Saya baru nyadar kalau tempat parkir zona III  jaraknya masih 2 Km ke lokasi GOR Deltras Sidoarjo. Letaknya berada di Perum Puri Indah, yang merupakan parkiran paling ujung.  Dalam perjalan menuju GOR tersebut, karuan saja gerundelan muncul tanpa kendali. Kami, walaupun pemuda Ansor, tapi tidak akrab dengan olah raga, maka pantas saja kalau lemak mulai menggumpal disana-sini. Kalau ngopi..., jangan tanya, sampai larut malam pun kami jabanin.
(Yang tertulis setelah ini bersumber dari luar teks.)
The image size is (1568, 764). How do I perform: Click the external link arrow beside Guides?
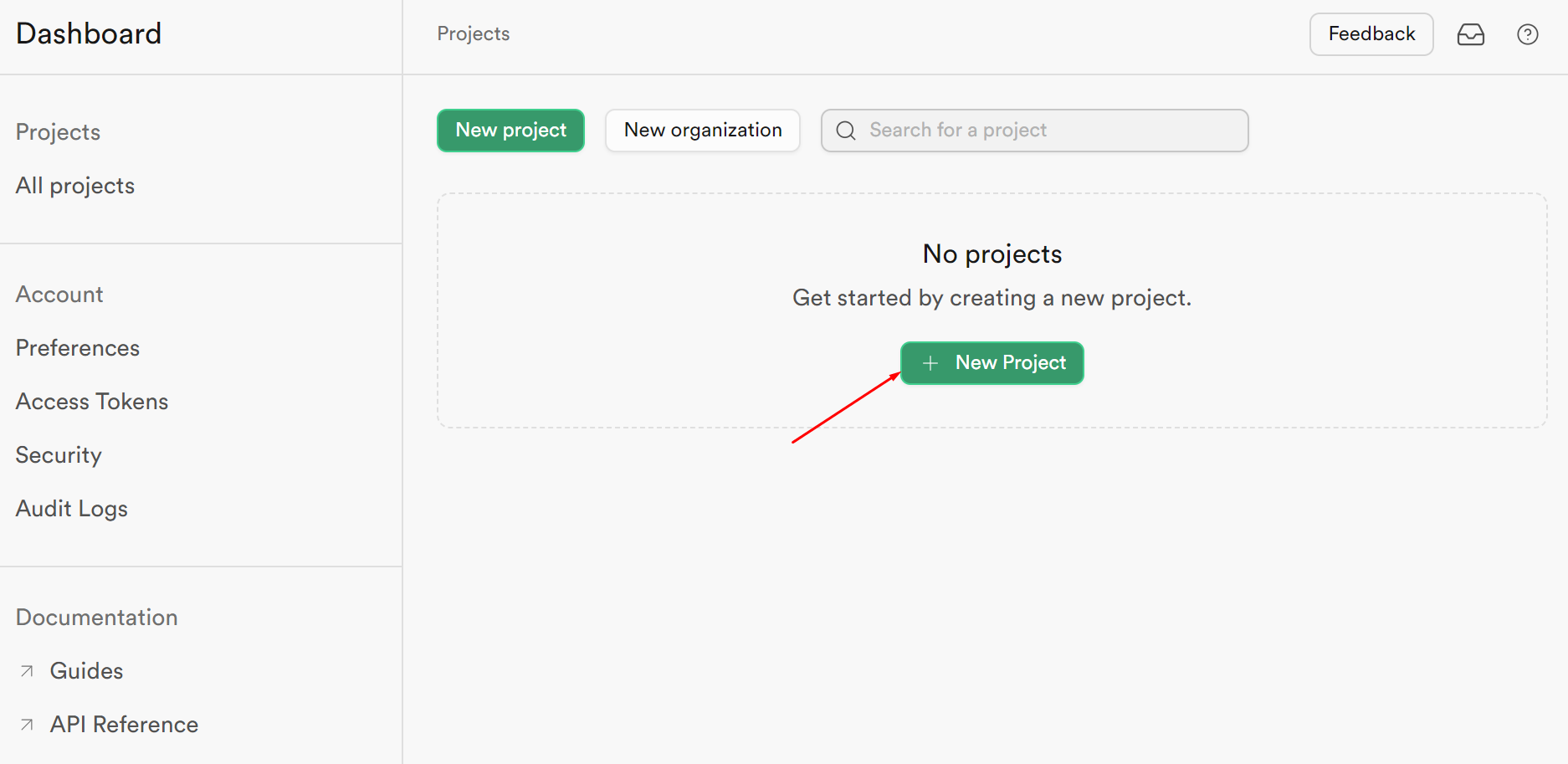pos(26,670)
Meski demikian kami terus ikut arus, mau berhenti? Malu dong dengan jama’ah yang lain, ada, yang sudah kakek-kakek, nenek-nenek, ibu-ibu yang gendong anak, masak iya kami harus berhenti untuk istirahat? Tapi untungnya sudah hampir jam 4 pagi, sudah menjelang waktu sholat subuh, kami satu rombongan akhirnya kompak untuk cari mushola atau masjid terdekat, ya itung-itung sambil istirahat barang semenit-dua menit.

Setelah sholat subuh usai, perjalanan pun dilanjutkan, kami terus menyusuri jalan raya yang sudah penuh sesak dengan jamaah, dan kendaraan yang berlalu-lalang. “Kalau tidak perintah Kyai kita gak mau capek-capek begini,” gerutu ku pada teman yang lain. Teman-teman juga memberi tanggapan, walhasil sambil berjalan kami mempunyai obrolan, bertema “Kyai”. Ndilalah, tak lama kemudian, dari arah belakang, ada rombongan Kyai Asrofil, Ketua Tanfidziyah PCNU Jombang, lengkap dengan Sekretaris, Bendahara, dan perwakilan Syuriyah, perlahan tapi pasti rombongan para Kyai ini menyalip kami.
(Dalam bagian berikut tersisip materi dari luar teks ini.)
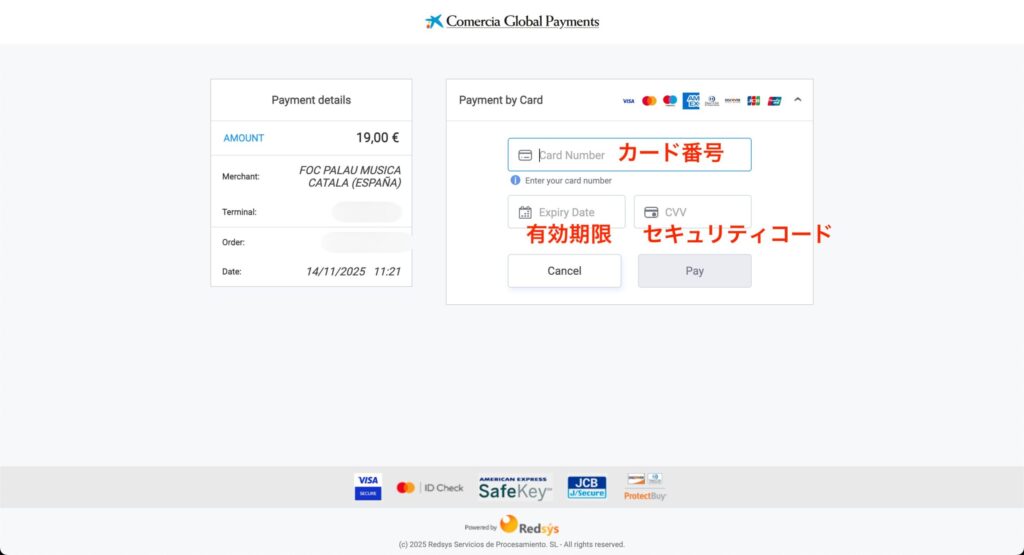Viewport: 1024px width, 555px height.
Task: Click the Mastercard ID Check badge
Action: (430, 488)
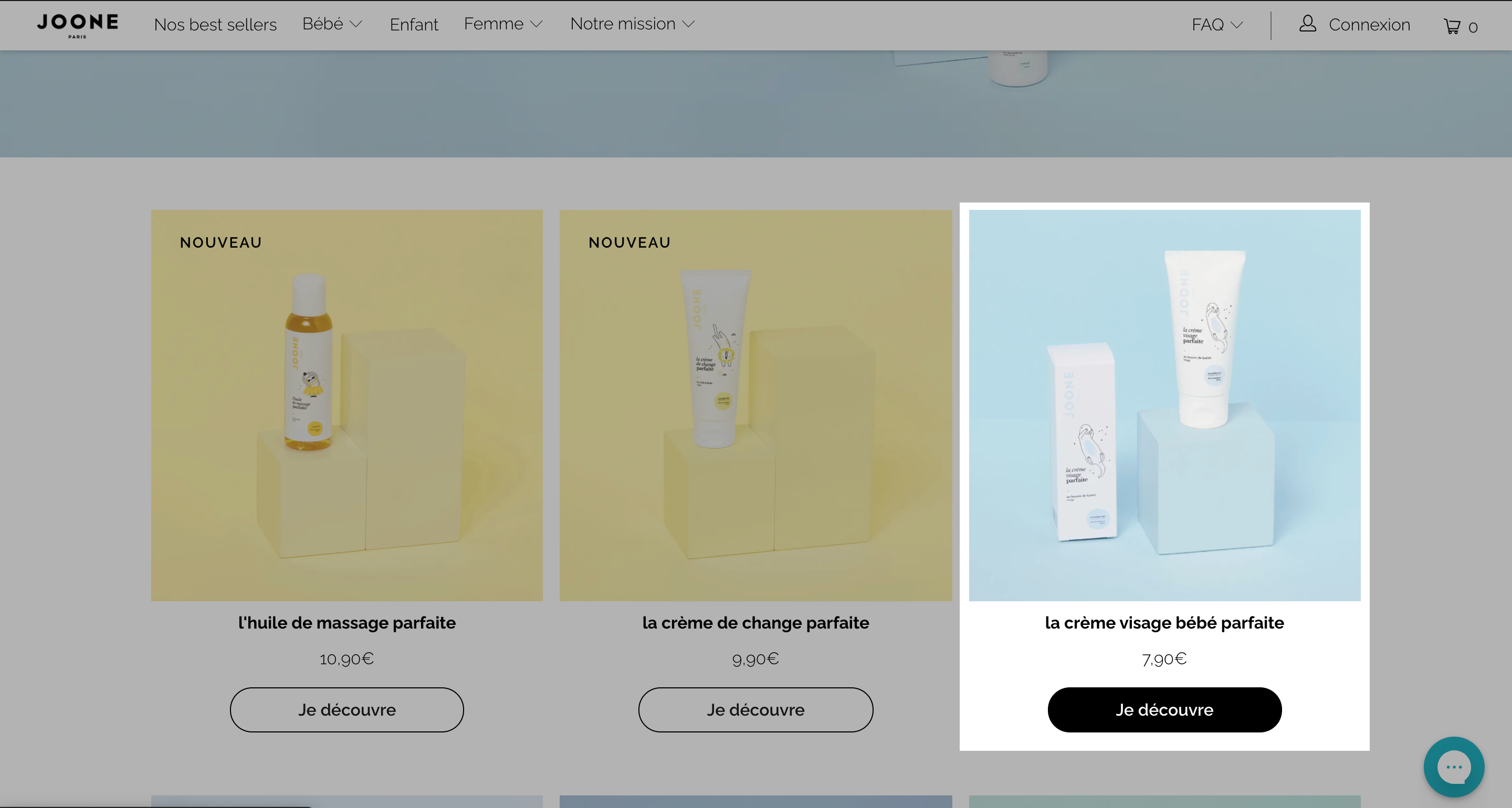This screenshot has height=808, width=1512.
Task: Click the la crème de change parfaite title
Action: coord(755,623)
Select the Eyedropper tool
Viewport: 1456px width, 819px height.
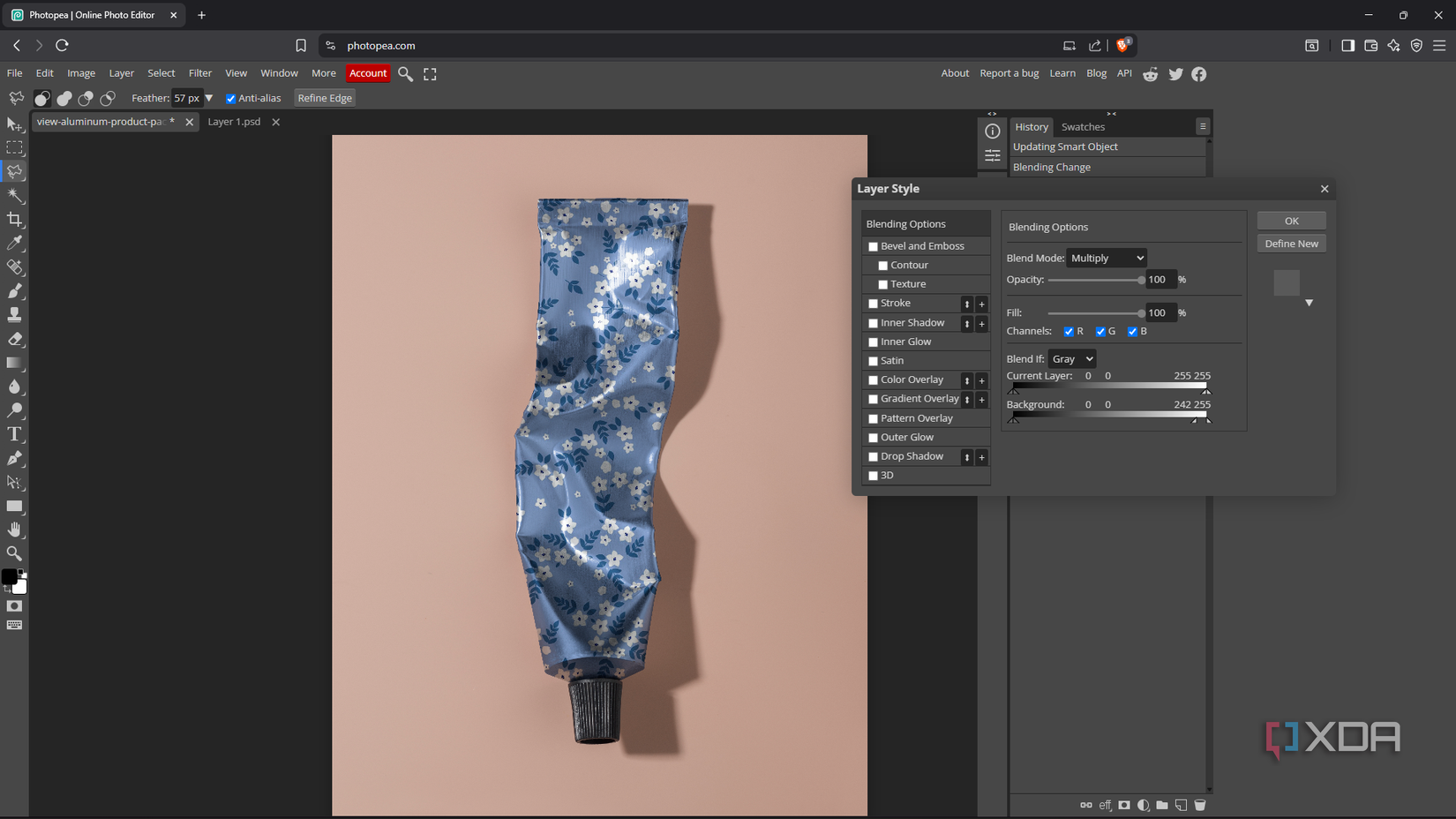[15, 244]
Karuan saja ini menyinggung perasaan, rombongan kyai yang mayoritas sudah sepuh ini berjalan lebih tangkas dari kami yang masih muda-muda, bahkan hampir tak terkejar. Tidak ada tanda-tanda mengeluh, apalagi mencari-cari alasan untuk istirahat. Maka dengan tekad baja, kami menempel terus dibelakang beliau-beliau ini. Walhasil, kami pun akhirnya sampai lokasi GOR Deltras Sidoarjo, ketika kondisi masih relatif sepi. Akhirnya, kami  memutuskan untuk tidak langsung masuk, tapi makan dulu dan belanja.., Jiiaah kayak ibu-ibu ya. Itu tuh, cari barang yang tidak selalu ada di toko-toko, yaitu jaket Banser.

Tak taunya, begitu selesai ternyata kondisi GOR sudah berubah sama sekali, pintu utama yang tadinya dibuka kini ditutup oleh puluhan Banser, pintu sebelah kiri yang tadinya arus massa bebas masuk, kini sudah ada muntahan massa yang dialihkan ke pintu sebelah kanan, namun begitu di depan pintu sebelah kanan pintu juga sudah ditutup..., masya Allah padahal hanya selisih beberapa menit saja, kita sudah tidak bisa masuk. Rombongan terakhir yang kami lihat berhasil melesat masuk ke GOR adalah yang membawa bendera Lirboyo.

Tapi percayalah.., bahwa di luar juga tidak kalah heboh, saya dan teman-teman yang berada persis di depan pintu utama GOR menyaksikan  bagiamana massa terus berdatangan, masing-masing seperti saya, pingin masuk ke GOR tapi terhenti, yang akhirnya semakin lama-samakin menumpuk di depan GOR, hingga akhirnya halaman depan GOR itu penuh sesak, sampai-sampai penjual asongan yang tadinya leluasa mondar-mandir, kini tidak bisa lagi, padahal hanya selisih beberapa menit saja.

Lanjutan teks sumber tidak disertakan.